WHAT NEEDS TO BE DONE:
Return the lines of the listing without any change, beginning at the line that contains "Where should I" and stopping after the final line of the listing.

Collected data:
* * * * *
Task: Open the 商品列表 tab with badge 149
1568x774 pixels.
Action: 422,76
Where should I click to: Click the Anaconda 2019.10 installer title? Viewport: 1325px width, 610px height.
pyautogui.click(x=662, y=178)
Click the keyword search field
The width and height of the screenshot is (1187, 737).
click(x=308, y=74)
* * * * *
EXERCISE SOLUTION:
Where should I click to: Click the Anaconda 2019.10 installer title? Viewport: 1325px width, 610px height.
pyautogui.click(x=662, y=178)
Click the keyword search field
The width and height of the screenshot is (1187, 737).
click(x=308, y=74)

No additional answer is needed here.